→ **GIVEN REQUEST**
Please render the rows below, from the line with "Select the AddObject class name" through the end, as a Markdown table with columns "Num" and "Line", skipping blank lines and leaving out the pictures.

→ **ENTRIES SHOWN**
┌────────

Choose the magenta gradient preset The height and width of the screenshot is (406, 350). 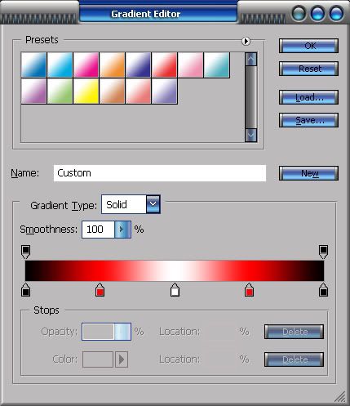coord(86,65)
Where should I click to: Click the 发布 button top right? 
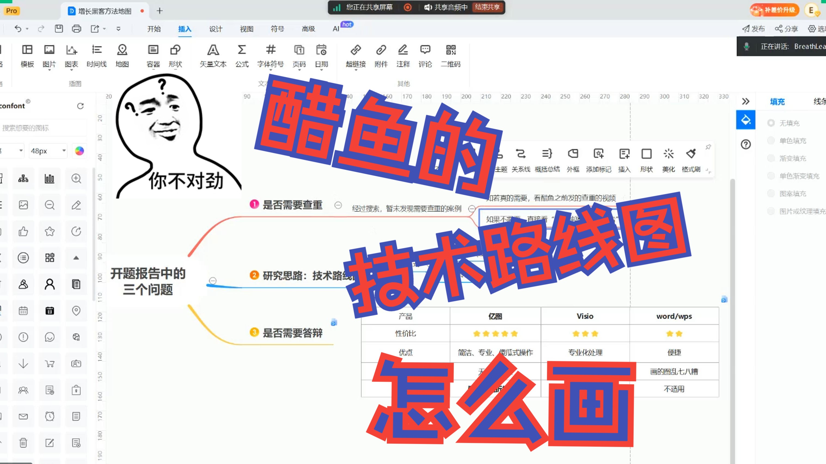click(x=753, y=28)
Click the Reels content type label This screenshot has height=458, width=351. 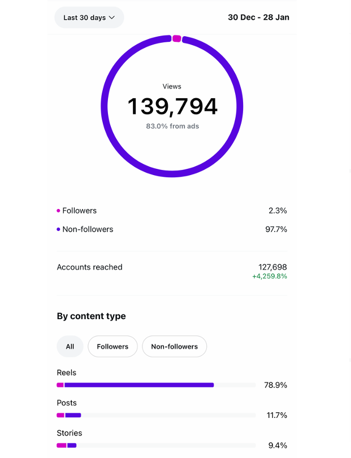(67, 373)
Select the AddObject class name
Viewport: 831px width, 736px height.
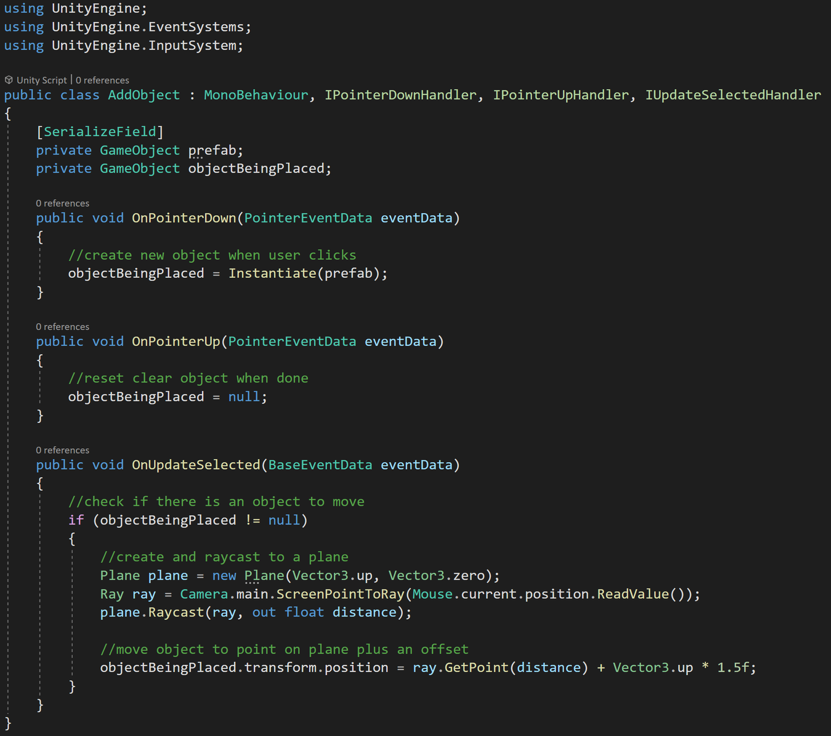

└────────

→ **ANSWER FOR THIS EXERCISE**
| Num | Line |
|---|---|
| 1 | Select the AddObject class name |
| 2 | Viewport: 831px width, 736px height. |